Life After Care
Inaugural Richman Postdoctoral Fellow studies the difficulties for Israeli youth leaving child welfare
By William Harms
VOLUME 22 | ISSUE 1 | WINTER 2015
In Israel, although military service is mandatory for Jewish youth after high school, the military can decline to enroll anyone who has physical, mental or behavioral problems, such as a criminal record. Studies have shown that fewer young people who have been in the Israeli child welfare system join the military than their peers—–and that many who do face difficulties adjusting to the service. It’s a telling sign of the fact that, as in the United States, youth who “age out” of the child welfare system can have difficulty acclimating to life on their own.
In a longitudinal study of Israeli youth who have aged out of living in residential placements by Yafit Sulimani-Aidan, 70 percent of the care leavers joined the military, a relatively high figure. But she and her co-authors also found that almost half were tried in a military court and one out of five went AWOL. And the study found these young people have unstable living arrangements and struggle to achieve financial independence after leaving care.
The study, “Care Leavers in Israel: What Contributes to Better Adjustment After Care?” published in 2013 in the Journal of Social Service Research, studied 236 young people during their final year of high school and one year later. The researchers also found factors that contributed to a better transition out of care: optimism, readiness to leave care, and social support from peers, family, and staff.
This fall Sulimani-Aidan is continuing her exploration of these issues as the first Harold Richman Postdoctoral Fellow at the University of Chicago, a joint position shared by SSA and Chapin Hall. It honors Richman, former dean of SSA and founder of Chapin Hall, who died in 2009. The study was Sulimani-Aidan’s doctoral dissertation at Bar Ilan University in Israel.

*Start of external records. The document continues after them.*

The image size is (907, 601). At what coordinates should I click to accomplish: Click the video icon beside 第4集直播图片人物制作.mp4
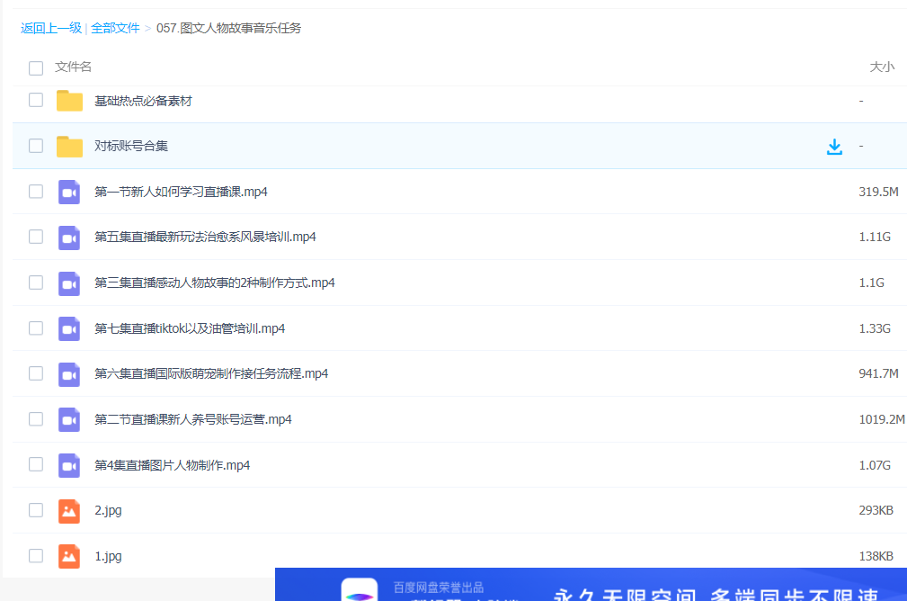click(69, 464)
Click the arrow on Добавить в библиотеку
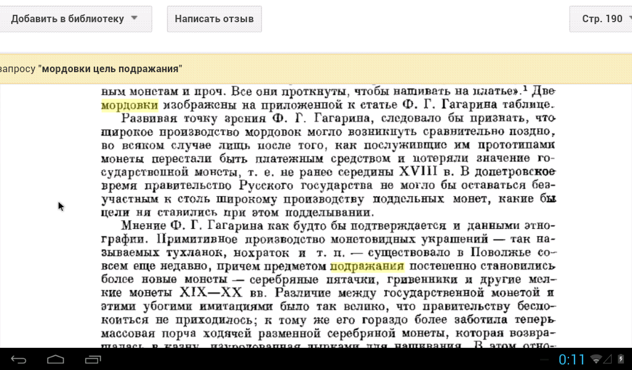The width and height of the screenshot is (632, 370). (135, 19)

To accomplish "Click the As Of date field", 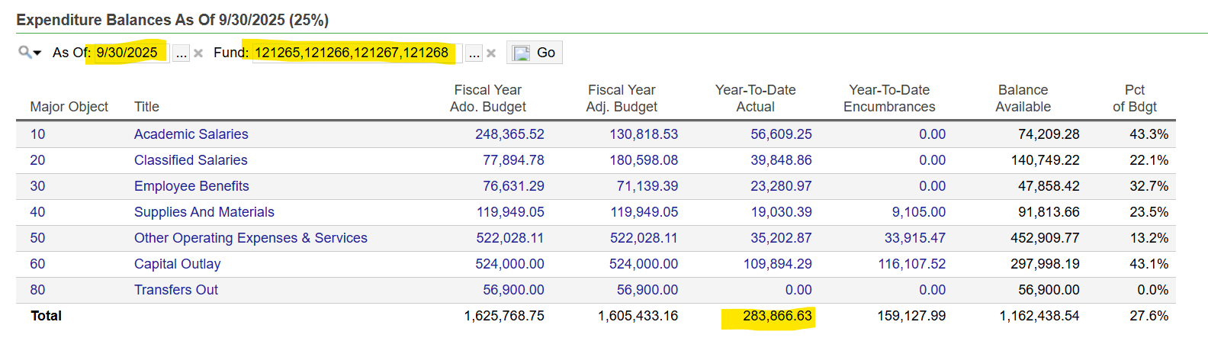I will pyautogui.click(x=127, y=53).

Many of the papers Sulimani-Aidan and her co-authors cite in “Care Leavers In Israel” were written by SSA Professor Mark Courtney, a leading expert on the topic in the United States. Sulimani-Aidan says that the fellowship will allow her to work with Courtney and his colleague Amy Dworsky, a senior researcher at Chapin Hall, to learn more about how the U.S. works with young people leaving care.

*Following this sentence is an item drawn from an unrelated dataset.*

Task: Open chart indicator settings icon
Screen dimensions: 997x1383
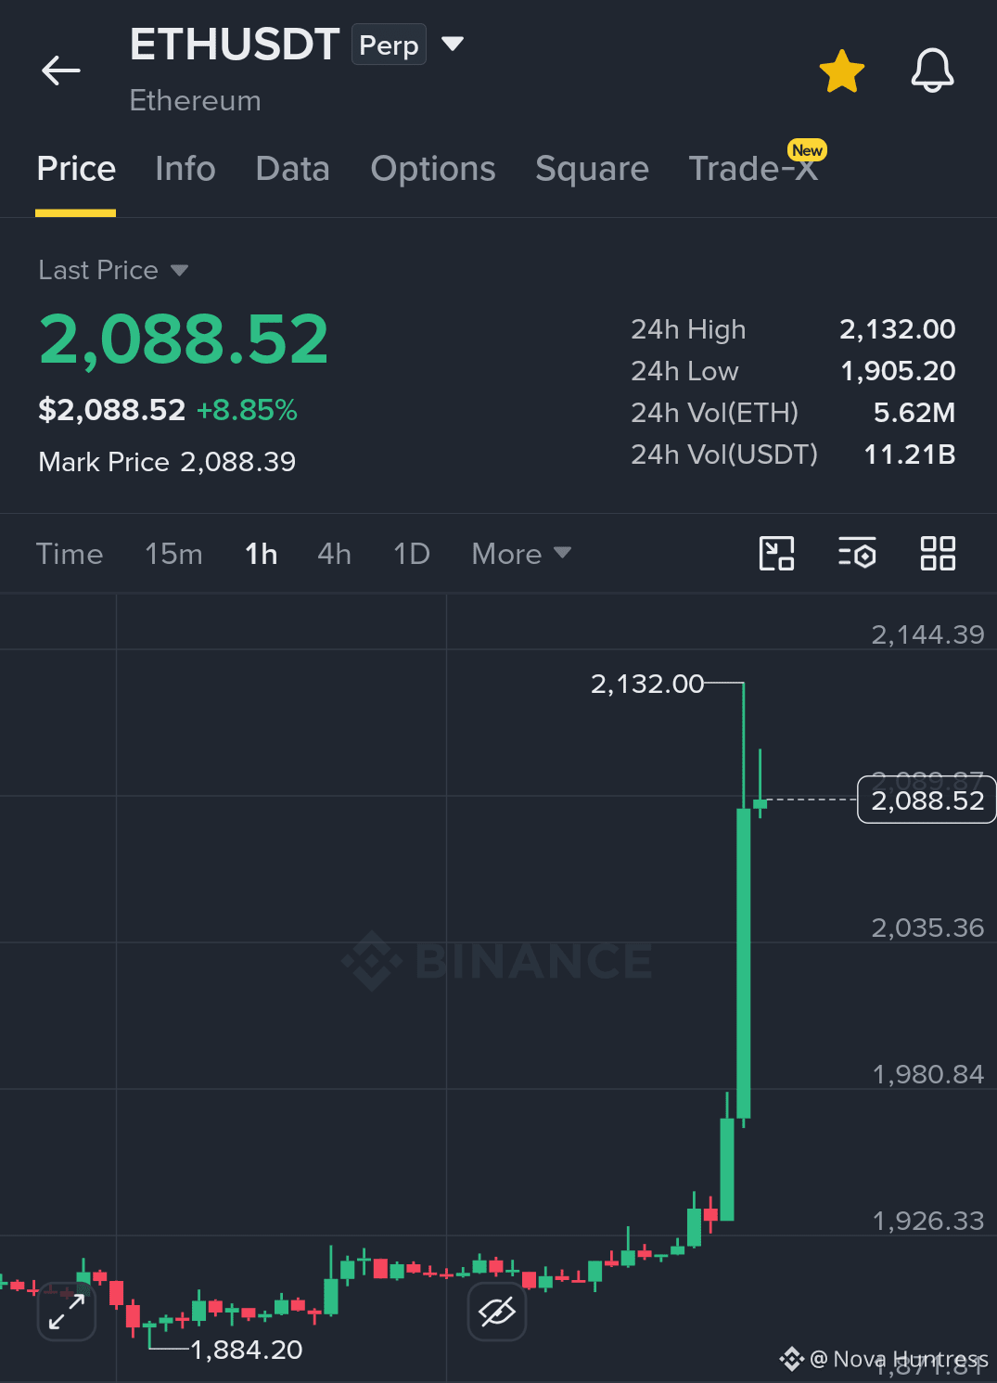Action: 857,554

“Compared with the United States, there are very limited services for young people who leave care in Israel at the age of 18,” Sulimani-Aidan says. “Although there are differences in the two systems, the young people experience many of the same problems, like low income, instability in housing and low education.”
Sulimani-Aidan says that factors that may help young people after aging out include more preparation for adjustment while in residential settings, better adjustment programs while in the military, encouragement to involve parents while the adolescents are in care, and services to support their transition during the first years of leaving care.